WHAT IS ASKED
Which lines of the entries below contain the word "magnifier"? Report each such line in full, and treat case as significant.

RECORDS FOR THE EXERCISE

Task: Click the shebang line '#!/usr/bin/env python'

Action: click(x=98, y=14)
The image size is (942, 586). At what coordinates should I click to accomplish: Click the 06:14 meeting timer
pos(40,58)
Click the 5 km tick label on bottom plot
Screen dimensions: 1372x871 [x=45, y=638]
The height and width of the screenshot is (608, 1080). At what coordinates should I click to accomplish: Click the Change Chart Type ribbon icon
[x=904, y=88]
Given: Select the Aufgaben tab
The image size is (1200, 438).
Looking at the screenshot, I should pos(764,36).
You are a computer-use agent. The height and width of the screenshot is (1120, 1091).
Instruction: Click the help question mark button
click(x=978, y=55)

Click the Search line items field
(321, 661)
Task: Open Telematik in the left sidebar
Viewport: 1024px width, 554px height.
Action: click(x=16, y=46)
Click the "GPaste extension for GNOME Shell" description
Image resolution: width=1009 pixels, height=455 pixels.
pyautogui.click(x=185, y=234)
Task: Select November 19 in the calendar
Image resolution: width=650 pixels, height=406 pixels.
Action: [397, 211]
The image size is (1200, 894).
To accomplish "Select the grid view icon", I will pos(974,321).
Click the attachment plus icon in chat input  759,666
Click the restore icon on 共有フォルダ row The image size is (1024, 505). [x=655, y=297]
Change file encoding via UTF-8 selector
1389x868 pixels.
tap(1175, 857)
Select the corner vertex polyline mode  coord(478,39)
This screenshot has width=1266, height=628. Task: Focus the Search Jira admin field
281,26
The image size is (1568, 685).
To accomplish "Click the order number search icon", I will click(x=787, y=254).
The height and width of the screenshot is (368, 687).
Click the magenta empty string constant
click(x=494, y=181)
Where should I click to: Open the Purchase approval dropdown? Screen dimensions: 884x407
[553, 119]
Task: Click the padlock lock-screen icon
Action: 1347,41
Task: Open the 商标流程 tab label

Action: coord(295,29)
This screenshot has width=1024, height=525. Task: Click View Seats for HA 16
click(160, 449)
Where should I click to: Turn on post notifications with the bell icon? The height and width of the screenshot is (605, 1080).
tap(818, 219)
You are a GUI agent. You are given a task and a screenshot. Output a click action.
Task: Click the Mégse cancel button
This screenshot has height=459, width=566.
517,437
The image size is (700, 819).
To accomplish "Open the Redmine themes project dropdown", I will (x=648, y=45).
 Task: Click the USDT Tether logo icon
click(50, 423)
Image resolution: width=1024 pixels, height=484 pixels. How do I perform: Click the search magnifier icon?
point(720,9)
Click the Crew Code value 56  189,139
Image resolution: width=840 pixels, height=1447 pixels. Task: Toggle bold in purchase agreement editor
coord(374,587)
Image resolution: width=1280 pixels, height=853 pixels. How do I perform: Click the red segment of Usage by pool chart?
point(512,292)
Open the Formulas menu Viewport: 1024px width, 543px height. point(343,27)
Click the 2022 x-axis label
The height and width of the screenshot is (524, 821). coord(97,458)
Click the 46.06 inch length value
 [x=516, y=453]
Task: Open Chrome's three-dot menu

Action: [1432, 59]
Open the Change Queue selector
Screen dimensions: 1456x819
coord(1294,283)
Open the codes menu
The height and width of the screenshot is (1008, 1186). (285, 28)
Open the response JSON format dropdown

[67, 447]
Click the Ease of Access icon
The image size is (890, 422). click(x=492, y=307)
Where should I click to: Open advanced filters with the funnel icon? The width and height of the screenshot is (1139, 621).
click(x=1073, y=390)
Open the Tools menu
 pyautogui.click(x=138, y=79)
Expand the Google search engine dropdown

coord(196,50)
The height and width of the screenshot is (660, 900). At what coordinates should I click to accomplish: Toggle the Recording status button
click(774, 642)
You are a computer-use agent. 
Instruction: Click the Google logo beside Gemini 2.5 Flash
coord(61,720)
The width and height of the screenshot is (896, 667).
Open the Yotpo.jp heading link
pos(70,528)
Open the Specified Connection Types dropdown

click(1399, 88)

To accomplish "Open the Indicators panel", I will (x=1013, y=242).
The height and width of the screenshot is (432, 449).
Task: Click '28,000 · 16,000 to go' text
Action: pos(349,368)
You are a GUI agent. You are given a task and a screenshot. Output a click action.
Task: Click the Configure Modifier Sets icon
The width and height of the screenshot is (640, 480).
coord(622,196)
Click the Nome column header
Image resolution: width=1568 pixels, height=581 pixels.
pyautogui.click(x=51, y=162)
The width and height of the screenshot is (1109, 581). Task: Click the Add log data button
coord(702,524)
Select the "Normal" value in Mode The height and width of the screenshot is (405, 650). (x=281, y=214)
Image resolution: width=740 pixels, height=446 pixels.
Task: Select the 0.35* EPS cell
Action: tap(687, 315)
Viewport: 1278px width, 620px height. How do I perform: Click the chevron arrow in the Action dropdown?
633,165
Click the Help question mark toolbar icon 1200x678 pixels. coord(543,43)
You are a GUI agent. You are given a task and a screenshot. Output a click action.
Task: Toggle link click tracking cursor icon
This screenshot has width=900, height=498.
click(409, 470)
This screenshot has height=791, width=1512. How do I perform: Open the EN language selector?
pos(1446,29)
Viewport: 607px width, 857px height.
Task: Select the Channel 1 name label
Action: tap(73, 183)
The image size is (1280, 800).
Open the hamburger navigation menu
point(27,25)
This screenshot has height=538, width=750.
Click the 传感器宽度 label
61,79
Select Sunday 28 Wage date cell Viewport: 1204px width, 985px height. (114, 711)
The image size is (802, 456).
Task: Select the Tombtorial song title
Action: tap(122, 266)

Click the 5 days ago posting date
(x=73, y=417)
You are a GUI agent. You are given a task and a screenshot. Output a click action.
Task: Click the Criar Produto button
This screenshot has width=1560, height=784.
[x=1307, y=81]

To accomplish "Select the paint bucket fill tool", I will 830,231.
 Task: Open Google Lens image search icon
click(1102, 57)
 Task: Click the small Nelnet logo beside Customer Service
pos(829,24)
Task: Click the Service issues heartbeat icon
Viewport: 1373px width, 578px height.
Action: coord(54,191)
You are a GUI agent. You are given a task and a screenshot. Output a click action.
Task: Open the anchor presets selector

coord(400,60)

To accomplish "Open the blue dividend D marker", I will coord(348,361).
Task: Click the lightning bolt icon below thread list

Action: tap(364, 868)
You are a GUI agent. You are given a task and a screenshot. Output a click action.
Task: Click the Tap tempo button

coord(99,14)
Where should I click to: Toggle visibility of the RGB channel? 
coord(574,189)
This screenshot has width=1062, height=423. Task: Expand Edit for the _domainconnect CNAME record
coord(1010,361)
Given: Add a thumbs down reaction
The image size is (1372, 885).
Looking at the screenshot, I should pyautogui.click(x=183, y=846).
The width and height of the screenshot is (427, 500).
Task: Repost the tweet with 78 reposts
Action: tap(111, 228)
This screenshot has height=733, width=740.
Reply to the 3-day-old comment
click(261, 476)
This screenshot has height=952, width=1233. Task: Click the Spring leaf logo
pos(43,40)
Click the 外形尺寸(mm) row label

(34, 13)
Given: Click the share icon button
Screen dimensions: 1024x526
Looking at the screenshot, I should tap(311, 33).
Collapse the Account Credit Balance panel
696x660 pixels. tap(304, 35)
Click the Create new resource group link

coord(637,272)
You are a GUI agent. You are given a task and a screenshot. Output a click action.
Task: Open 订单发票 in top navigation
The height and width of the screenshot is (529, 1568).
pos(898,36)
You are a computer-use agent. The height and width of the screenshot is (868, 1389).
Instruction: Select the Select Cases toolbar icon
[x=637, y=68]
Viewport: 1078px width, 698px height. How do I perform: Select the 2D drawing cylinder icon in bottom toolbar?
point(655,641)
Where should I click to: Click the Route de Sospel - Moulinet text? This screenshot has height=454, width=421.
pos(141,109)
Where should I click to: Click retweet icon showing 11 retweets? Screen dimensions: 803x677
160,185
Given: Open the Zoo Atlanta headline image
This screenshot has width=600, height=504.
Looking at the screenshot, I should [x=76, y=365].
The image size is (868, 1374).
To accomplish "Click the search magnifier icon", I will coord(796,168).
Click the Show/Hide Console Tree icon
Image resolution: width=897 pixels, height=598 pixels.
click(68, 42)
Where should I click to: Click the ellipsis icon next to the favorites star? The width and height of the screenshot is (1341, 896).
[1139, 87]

EXERCISE ANSWER
Image resolution: width=1024 pixels, height=484 pixels. How do I perform: Click the search magnifier icon?
To accomplish "Click the search magnifier icon", I will coord(796,168).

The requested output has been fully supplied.